Peki bu önemli not ne demek istiyor? Yani DLT ile Blockchain’i birbirinden ayıran ve sürekli olarak ikisini yanlışlıkla aynı potada eritmemizi sağlayan kavram kargaşası nereden çıkıyor?

Çünkü aslında Blockchain teknolojisi DLT’nin yalnızca bir alt konusu, onun altını doldurabilen spesifik bir çözümden ibarettir. Blockchain bir DLT çözümüdür fakat her DLT çözümü bir blockchain yapısı barındırmak zorunda değildir. DLT’yi “Dağıtık Sistemler”’in genel teknolojisinin adı, Blockchain’i ise bunun bir teknik case i olarak düşünebilirsek kavram kargaşası azalacaktır.

Peki hali hazırda formal olarak işleyen finansal sistem yapımızı bir sanal ağ haline getirip Merkez Bankası, özel bankalar ve borsalar gibi tarafları bu ağ içerisinde işlem yapmaya zorlamanın bizim için ne gibi yararları olabilir?

Bu sorunun cevabı, entegrasyon projelerinde başarıya ulaşmak ve büyük resmi kaçırmamak için unutulmaması gereken çok önemli araçlar barındırıyor.
· · · · · · ·
#### [Görev koşulları]
Yukarıdaki DLT ve Blockchain yazısını hiçbir değişiklik yapmadan baştan sona yeniden yazın.

#### [Veri bölümü]
· · · · · · ·
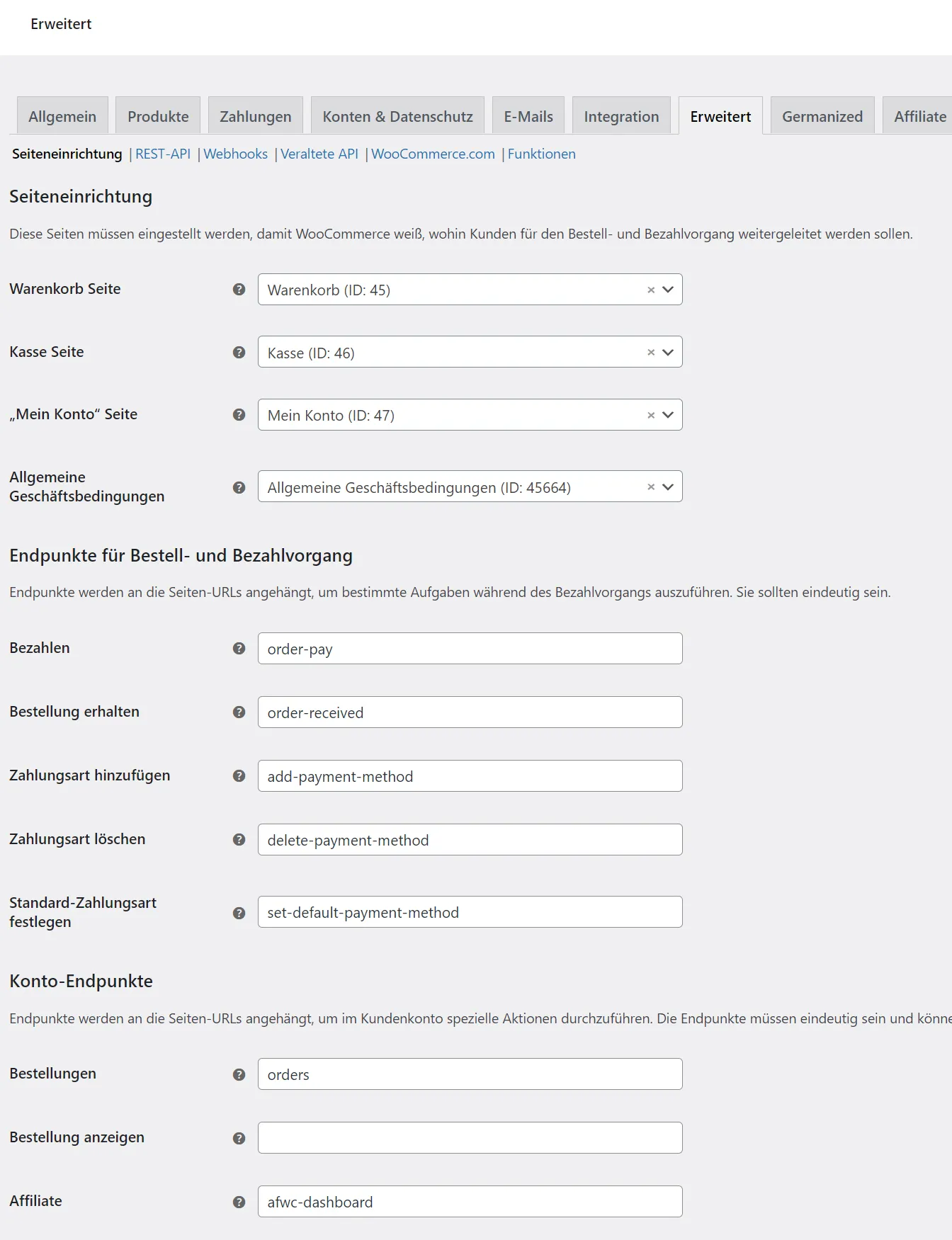Screen dimensions: 952x1240
Task: Open the Funktionen link
Action: click(x=542, y=154)
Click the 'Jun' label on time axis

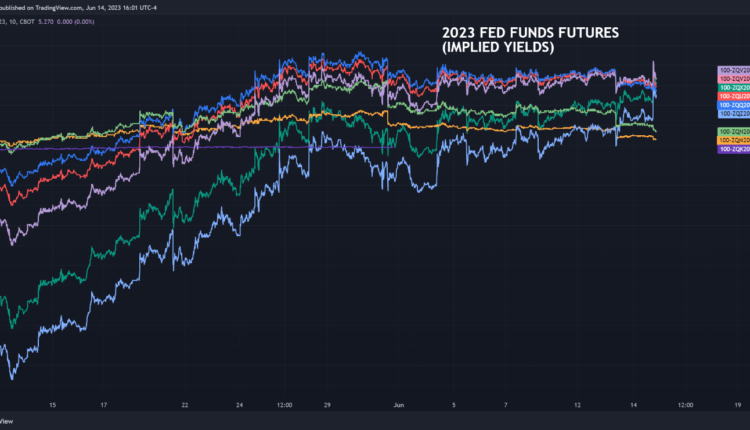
· · · · · · ·
#### [Yanıt]
Peki bu önemli not ne demek istiyor? Yani DLT ile Blockchain’i birbirinden ayıran ve sürekli olarak ikisini yanlışlıkla aynı potada eritmemizi sağlayan kavram kargaşası nereden çıkıyor?

Çünkü aslında Blockchain teknolojisi DLT’nin yalnızca bir alt konusu, onun altını doldurabilen spesifik bir çözümden ibarettir. Blockchain bir DLT çözümüdür fakat her DLT çözümü bir blockchain yapısı barındırmak zorunda değildir. DLT’yi “Dağıtık Sistemler”’in genel teknolojisinin adı, Blockchain’i ise bunun bir teknik case i olarak düşünebilirsek kavram kargaşası azalacaktır.

Peki hali hazırda formal olarak işleyen finansal sistem yapımızı bir sanal ağ haline getirip Merkez Bankası, özel bankalar ve borsalar gibi tarafları bu ağ içerisinde işlem yapmaya zorlamanın bizim için ne gibi yararları olabilir?

Bu sorunun cevabı, entegrasyon projelerinde başarıya ulaşmak ve büyük resmi kaçırmamak için unutulmaması gereken çok önemli araçlar barındırıyor.